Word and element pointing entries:
☆ ☆ ☆ ☆ ☆

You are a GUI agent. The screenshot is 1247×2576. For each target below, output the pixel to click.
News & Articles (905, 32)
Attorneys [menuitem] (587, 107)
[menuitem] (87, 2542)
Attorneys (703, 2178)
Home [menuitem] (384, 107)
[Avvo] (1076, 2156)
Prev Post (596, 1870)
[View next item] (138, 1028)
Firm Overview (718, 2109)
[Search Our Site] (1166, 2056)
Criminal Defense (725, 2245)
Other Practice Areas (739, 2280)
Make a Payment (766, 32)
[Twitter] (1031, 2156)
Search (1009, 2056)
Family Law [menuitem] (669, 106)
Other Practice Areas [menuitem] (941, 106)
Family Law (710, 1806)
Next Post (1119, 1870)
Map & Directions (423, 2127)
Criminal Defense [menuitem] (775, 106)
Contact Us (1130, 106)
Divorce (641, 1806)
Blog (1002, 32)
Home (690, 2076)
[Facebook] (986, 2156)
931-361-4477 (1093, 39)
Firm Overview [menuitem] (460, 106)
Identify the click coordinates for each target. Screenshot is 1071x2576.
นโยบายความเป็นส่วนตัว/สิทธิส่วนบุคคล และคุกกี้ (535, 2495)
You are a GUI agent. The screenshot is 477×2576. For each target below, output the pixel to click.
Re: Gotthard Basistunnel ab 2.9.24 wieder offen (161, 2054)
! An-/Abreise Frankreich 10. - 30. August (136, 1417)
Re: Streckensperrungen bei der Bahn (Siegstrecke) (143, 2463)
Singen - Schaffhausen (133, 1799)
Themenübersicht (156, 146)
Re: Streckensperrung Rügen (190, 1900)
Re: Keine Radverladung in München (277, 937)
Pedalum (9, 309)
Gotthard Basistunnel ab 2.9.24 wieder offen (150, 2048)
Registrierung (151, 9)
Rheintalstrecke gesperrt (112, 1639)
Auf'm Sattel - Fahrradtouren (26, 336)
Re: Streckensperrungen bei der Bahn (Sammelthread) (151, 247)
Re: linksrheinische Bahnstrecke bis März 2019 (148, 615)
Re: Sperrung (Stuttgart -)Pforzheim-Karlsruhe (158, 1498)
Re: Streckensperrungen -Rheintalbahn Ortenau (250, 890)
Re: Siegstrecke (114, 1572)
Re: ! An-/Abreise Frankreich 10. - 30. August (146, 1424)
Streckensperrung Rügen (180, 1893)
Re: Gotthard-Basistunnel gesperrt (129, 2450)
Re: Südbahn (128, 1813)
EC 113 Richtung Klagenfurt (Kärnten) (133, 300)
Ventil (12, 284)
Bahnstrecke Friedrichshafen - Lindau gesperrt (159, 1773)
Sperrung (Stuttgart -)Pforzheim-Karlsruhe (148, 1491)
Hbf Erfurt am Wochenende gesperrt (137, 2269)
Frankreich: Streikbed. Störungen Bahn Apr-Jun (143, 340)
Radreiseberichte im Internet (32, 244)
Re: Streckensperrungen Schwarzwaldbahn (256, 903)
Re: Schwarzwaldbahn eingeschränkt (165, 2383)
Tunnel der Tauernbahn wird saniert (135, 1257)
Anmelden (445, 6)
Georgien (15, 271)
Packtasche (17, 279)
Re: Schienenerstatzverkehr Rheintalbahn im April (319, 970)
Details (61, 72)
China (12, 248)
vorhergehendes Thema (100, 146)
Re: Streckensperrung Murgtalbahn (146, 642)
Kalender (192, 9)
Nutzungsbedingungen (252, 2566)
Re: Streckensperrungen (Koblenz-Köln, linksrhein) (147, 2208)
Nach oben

☆ ☆ ☆ ☆ ☆

Task
Copy every line in the rows above that contains the string "below", treating uppercase and lowercase letters as different.

Exercise output
You are a GUI agent. The screenshot is 1247×2576. For each target below, output the pixel to click.
You are a GUI agent. The screenshot is 477×2576. For each target below, output the pixel to click.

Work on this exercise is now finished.